In the article on Prometheus cardinality, roughly how much RAM does each active series take, according to field reports and vendor guidance?

[Start of Article]

READ MORE
All posts

Prometheus Cardinality: Why Your Active Series Keep Growing

Observability
Jun
23
2026
Jun
23
2026
Prometheus cardinality

The first sign is almost never a dashboard. It is a pager. A Prometheus replica gets OOMKilled, restarts, replays its write-ahead log, and falls behind on scrapes. You look at prometheus_tsdb_head_series and it has doubled in a week, even though request volume is flat. Nobody shipped more traffic. Someone shipped one more label.

That is the shape of almost every cardinality incident. It does not arrive as a gradual climb you can plan around. It arrives as a step change tied to a single deploy, where an engineer added user_id or pod_uid or a raw URL path to a metric that was previously bounded, and the multiplication did the rest. The cost shows up everywhere downstream: head-block memory, index size, query latency, and, if you ship those metrics to a vendor billing on active series, the invoice your CFO asks about next quarter.

This article is about the mechanics. Where active series actually come from, how to find the label driving the explosion in under a minute, and the three places you can cut cardinality without losing the signal you page on. The goal is not to scare you off labels. Labels are the whole point of dimensional metrics. The goal is to put each piece of data where its cost economics make sense.

A metric is a name. A series is what you pay for

The single most common mistake in cardinality discussions is using "metric" and "series" interchangeably. They are not the same thing, and the difference is the whole cost model.

A metric is a name, like http_server_request_duration_seconds. A time series is a unique combination of that name plus a specific set of label values. Two samples belong to the same series if and only if they share the same metric name and identical label values. Change any label value and you have created a second series. Prometheus stores, indexes, and (for active-series-billed vendors) charges per series, not per metric and not per data point.

This is why ingest volume in gigabytes and series count diverge so sharply. You can have a low-traffic service emitting a handful of samples per scrape that still produces millions of series, because the damage is in the label combinations, not the sample rate. Prometheus holds the most recent data in an in-memory head block, backed by a write-ahead log and flushed to two-hour persistent blocks on disk, with a separate inverted index mapping label sets to series IDs. The Prometheus storage documentation describes this engine, and the practical takeaway is that head-block memory scales with active series count. Field reports and vendor guidance converge on roughly 3 to 4 KB of RAM per active series, so a million active series is several gigabytes of head block before you run a single query.

[End of Article]
[Start of Supplied entries]

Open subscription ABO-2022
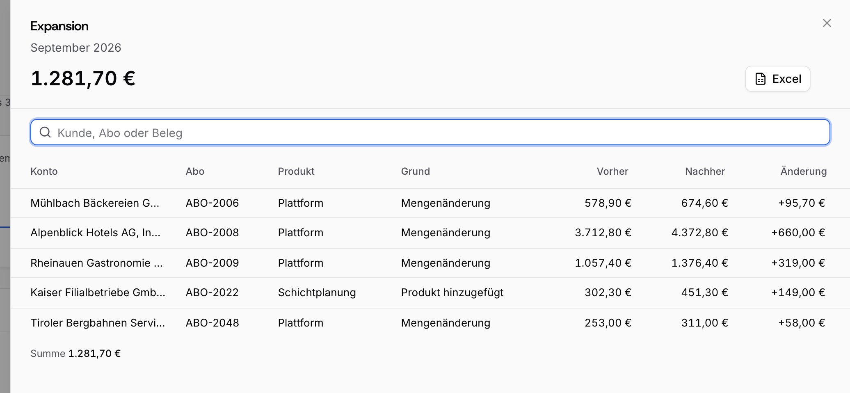Screen dimensions: 850x393 (212, 292)
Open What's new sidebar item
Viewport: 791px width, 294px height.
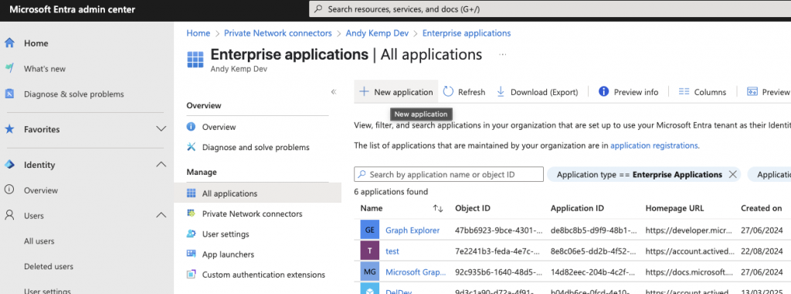(44, 69)
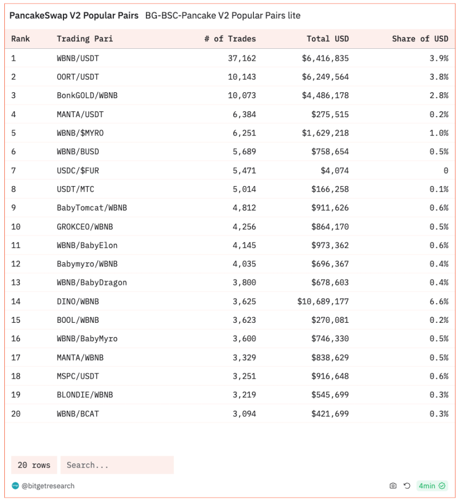
Task: Click the refresh query icon
Action: pyautogui.click(x=406, y=486)
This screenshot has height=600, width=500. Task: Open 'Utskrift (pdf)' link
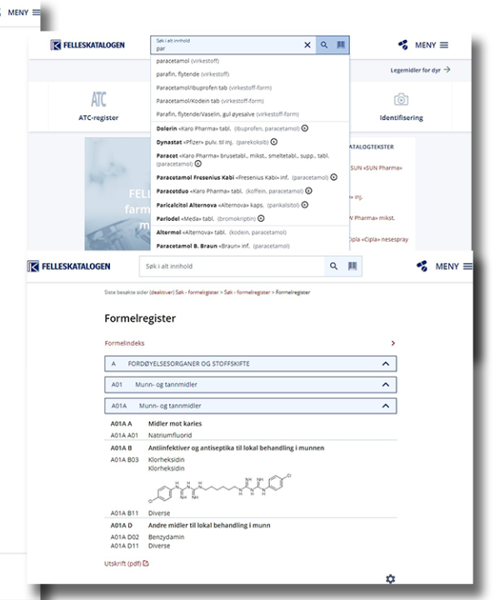click(x=121, y=563)
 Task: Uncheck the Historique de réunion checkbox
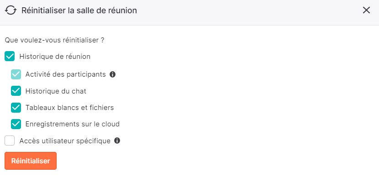click(10, 56)
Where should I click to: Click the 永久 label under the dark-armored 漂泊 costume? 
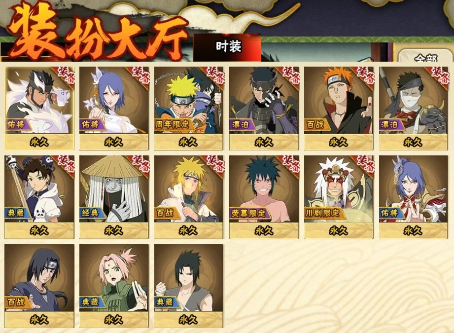264,142
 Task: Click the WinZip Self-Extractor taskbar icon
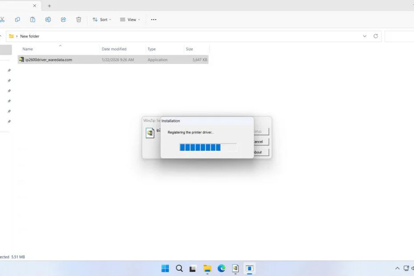[x=235, y=268]
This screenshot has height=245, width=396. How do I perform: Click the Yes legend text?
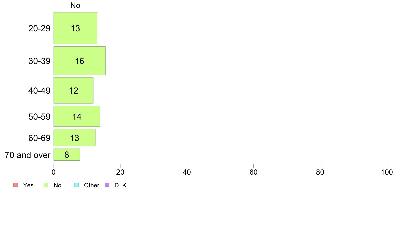[28, 185]
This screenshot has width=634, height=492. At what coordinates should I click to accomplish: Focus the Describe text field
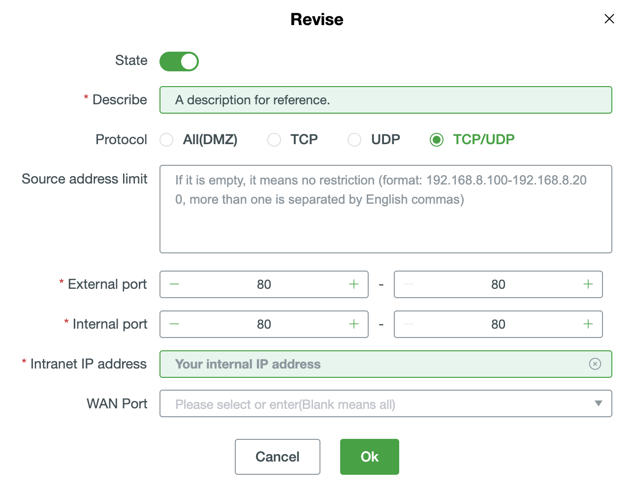(x=385, y=100)
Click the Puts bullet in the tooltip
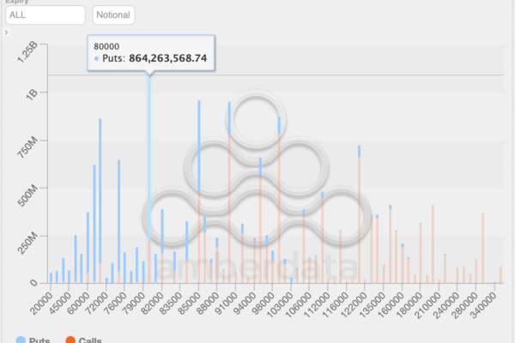This screenshot has width=515, height=343. click(x=96, y=59)
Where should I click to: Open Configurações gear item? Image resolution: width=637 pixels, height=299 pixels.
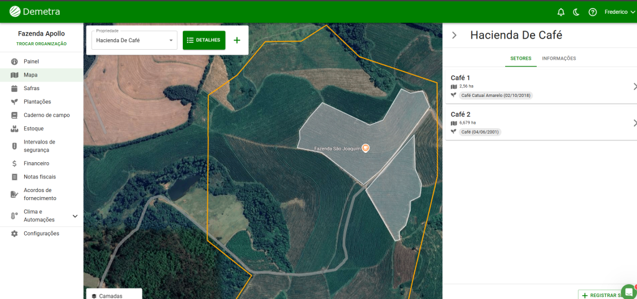[x=41, y=234]
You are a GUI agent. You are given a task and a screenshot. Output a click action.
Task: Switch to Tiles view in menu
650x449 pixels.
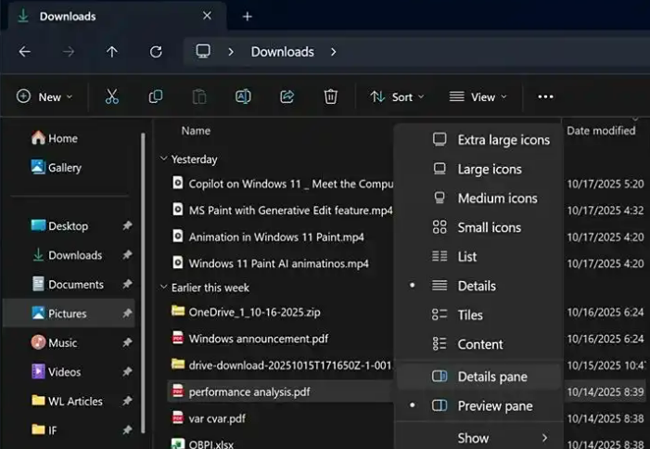(470, 315)
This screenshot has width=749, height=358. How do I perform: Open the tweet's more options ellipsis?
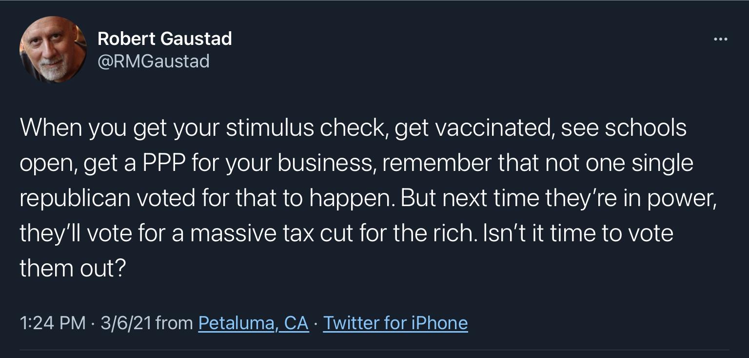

[End of Supplied entries]

▶ [Answer for the task]: Roughly 3 to 4 KB of RAM per active series.